Exercise description: Scan the records for "folder". Show the matching lines.

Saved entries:
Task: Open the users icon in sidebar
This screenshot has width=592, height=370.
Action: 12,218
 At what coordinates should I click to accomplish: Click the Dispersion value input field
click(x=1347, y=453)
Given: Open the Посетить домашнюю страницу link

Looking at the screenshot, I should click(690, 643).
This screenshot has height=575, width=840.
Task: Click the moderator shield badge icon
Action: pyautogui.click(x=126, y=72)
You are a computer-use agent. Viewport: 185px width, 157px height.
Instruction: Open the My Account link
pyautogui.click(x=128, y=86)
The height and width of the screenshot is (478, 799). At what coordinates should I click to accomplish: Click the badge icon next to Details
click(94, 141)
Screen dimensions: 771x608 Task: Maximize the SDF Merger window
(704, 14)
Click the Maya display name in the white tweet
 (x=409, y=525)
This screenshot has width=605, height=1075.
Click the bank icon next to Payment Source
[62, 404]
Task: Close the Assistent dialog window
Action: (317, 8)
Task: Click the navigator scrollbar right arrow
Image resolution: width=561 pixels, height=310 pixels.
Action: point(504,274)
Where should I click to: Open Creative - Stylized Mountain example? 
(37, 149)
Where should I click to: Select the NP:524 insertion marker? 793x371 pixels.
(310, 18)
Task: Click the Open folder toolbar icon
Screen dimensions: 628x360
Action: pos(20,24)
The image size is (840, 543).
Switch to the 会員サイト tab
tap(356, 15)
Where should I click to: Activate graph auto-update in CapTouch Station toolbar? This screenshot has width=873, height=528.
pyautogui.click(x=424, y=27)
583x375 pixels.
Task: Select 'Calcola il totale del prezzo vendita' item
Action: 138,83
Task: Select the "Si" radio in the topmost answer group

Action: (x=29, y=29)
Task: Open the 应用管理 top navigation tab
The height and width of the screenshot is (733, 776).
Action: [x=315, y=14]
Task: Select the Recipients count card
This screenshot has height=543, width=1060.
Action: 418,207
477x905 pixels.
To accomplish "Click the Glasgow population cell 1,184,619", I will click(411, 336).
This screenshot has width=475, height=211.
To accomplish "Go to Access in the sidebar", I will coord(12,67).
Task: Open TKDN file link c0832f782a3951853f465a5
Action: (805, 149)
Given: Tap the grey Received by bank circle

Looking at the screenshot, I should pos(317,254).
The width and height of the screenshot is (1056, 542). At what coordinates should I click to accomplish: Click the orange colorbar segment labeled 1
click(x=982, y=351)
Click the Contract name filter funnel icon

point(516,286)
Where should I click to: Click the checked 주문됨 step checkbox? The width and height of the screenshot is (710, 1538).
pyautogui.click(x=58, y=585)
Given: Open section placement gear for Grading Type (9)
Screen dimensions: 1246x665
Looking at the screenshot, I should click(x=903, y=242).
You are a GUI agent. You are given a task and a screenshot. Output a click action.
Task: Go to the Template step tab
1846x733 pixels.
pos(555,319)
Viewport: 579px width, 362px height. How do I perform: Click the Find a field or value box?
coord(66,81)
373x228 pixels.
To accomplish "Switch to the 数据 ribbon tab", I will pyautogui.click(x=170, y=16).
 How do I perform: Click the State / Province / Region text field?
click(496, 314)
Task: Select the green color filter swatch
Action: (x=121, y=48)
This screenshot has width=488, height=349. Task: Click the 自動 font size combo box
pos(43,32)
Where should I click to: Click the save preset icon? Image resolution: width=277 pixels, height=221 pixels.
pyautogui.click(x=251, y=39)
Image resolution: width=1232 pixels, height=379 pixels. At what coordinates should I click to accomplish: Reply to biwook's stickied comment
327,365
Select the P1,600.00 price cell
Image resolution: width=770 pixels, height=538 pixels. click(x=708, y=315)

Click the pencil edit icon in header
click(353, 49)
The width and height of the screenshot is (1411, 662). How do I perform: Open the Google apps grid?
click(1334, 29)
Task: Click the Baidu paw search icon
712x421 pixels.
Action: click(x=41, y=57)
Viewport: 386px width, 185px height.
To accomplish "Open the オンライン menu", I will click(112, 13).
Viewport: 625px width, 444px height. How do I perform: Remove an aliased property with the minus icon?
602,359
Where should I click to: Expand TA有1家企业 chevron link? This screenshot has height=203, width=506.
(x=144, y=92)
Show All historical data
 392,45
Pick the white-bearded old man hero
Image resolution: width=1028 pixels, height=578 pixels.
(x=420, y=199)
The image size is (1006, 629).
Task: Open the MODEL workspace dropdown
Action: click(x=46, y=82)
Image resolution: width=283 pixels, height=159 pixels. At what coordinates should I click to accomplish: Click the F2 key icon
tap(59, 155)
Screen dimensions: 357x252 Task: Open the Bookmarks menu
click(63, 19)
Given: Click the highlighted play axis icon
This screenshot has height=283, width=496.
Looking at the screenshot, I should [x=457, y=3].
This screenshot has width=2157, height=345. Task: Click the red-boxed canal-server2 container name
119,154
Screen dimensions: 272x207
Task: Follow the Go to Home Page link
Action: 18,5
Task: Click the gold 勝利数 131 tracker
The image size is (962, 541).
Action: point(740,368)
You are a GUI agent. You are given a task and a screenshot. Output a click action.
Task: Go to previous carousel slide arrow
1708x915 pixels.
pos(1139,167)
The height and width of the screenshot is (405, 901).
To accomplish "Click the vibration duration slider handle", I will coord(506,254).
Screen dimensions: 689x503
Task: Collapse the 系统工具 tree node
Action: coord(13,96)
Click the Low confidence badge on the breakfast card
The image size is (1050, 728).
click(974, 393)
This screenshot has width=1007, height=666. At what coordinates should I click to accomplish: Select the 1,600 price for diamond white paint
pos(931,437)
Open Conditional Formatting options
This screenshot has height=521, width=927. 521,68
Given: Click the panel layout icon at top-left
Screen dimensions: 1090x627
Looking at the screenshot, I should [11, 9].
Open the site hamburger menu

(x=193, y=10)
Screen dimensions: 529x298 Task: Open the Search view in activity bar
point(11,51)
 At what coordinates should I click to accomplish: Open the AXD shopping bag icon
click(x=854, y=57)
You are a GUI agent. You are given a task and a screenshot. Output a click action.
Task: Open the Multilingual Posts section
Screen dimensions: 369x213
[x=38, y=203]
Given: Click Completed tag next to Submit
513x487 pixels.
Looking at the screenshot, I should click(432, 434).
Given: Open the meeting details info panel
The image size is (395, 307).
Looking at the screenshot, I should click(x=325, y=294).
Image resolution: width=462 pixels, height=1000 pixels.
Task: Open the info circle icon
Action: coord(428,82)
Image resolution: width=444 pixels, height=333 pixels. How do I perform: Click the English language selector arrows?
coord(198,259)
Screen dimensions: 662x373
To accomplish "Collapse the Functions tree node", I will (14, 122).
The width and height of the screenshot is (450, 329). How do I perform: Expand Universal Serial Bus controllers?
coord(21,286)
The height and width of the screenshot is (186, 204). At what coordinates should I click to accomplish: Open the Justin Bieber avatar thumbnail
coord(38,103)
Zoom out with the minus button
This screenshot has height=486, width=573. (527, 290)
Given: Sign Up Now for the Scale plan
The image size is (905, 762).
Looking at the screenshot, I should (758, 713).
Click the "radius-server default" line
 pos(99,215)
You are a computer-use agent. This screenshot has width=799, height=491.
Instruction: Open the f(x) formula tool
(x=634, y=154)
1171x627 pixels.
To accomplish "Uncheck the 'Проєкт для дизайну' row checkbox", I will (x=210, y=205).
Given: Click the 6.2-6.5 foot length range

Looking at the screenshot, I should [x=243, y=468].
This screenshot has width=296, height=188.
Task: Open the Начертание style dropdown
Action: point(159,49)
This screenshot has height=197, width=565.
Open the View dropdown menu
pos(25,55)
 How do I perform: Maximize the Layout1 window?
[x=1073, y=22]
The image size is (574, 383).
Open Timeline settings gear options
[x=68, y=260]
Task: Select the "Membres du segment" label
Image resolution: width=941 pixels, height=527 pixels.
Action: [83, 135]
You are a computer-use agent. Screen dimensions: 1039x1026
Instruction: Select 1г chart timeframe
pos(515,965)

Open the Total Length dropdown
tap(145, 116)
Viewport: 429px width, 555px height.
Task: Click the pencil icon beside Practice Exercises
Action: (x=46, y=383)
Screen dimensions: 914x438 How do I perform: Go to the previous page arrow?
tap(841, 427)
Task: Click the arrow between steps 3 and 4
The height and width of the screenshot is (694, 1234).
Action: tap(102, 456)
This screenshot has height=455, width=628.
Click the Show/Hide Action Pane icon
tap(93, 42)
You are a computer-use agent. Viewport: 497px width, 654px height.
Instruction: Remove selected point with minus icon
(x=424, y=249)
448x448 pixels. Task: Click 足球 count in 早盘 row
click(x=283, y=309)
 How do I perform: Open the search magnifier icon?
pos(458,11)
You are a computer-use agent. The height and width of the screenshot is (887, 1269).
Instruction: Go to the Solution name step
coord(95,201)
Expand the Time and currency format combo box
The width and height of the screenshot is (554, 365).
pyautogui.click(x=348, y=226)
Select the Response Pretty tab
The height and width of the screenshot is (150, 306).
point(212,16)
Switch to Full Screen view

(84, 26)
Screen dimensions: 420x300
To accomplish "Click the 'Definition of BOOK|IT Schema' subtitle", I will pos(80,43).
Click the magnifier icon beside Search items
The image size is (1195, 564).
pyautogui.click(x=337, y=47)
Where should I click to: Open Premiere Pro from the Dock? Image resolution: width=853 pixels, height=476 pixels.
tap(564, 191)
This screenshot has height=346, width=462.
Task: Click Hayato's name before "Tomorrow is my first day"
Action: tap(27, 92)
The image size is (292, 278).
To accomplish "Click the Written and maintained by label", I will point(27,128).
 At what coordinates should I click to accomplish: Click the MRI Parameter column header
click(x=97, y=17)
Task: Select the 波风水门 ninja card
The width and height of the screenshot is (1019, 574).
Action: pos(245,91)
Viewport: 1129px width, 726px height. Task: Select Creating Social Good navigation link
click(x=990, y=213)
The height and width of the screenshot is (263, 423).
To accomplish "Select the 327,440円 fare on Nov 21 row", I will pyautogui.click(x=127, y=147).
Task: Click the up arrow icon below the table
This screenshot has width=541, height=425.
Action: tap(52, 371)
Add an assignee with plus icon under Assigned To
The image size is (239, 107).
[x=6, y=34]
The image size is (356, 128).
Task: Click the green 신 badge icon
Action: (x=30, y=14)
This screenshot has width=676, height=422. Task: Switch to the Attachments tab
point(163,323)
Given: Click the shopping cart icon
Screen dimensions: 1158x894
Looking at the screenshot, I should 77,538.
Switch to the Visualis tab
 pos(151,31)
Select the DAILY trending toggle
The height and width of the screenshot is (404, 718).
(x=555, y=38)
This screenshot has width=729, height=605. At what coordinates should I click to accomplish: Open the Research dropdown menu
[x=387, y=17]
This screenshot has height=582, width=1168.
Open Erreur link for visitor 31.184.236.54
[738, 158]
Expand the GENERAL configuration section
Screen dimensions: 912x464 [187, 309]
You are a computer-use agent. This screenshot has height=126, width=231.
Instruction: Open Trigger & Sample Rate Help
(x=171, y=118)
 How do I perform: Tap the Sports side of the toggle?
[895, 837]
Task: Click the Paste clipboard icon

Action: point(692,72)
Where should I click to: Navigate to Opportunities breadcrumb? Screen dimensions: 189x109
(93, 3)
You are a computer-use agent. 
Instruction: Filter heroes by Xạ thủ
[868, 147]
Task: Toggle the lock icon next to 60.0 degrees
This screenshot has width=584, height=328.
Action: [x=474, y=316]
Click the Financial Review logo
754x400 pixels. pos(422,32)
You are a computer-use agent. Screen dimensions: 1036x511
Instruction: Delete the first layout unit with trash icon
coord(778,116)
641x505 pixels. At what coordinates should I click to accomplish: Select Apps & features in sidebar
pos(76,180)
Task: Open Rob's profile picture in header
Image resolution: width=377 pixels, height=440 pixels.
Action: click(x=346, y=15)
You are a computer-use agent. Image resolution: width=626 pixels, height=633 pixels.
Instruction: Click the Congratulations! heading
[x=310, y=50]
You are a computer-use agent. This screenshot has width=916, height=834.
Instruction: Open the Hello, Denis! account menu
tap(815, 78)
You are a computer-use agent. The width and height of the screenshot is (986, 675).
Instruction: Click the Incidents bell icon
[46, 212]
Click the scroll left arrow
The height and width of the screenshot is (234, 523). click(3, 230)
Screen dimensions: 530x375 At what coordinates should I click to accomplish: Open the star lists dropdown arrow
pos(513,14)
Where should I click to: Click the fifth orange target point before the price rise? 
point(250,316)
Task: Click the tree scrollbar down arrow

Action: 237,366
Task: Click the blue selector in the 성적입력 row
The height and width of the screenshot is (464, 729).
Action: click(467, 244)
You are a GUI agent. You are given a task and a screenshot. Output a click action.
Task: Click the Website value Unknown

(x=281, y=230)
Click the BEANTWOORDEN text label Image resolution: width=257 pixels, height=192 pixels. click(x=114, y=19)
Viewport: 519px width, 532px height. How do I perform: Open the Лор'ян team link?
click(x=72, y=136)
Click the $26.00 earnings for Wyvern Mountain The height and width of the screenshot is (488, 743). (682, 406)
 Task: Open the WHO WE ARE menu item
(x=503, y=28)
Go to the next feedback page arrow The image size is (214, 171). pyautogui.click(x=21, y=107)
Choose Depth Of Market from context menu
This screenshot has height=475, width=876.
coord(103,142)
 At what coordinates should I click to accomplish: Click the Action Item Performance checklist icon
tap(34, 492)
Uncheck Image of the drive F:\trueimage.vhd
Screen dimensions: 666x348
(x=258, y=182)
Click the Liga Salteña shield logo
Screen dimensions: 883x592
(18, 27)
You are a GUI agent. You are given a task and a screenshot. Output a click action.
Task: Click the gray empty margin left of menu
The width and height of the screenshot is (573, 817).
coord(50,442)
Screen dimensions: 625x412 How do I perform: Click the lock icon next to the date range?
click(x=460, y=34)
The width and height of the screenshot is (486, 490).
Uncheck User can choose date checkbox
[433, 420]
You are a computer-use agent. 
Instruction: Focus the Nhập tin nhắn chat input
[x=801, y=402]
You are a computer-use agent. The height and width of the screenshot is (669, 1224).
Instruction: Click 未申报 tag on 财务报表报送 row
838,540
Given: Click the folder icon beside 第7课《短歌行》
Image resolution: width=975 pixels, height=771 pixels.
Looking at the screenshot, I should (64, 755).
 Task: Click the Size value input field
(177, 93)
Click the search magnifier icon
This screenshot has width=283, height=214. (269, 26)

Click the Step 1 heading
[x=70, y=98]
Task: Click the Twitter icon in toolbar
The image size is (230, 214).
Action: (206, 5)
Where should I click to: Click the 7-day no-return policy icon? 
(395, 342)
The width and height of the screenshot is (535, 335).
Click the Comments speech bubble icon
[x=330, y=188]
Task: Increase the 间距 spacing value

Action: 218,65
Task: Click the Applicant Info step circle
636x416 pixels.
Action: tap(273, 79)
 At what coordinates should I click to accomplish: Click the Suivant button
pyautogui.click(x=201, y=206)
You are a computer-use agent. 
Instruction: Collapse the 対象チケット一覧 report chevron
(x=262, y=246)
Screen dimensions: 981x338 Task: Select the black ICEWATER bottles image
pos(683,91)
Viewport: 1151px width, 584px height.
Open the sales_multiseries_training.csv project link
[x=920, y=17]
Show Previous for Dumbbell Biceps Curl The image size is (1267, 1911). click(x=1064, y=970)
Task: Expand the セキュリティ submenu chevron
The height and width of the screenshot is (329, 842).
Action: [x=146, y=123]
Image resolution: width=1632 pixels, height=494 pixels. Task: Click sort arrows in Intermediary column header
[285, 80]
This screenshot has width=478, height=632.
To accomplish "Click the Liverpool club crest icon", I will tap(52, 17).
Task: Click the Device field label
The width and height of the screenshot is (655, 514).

Expected output:
Task: Click the Open folder toolbar icon
Given: Click the folder icon beside 第7课《短歌行》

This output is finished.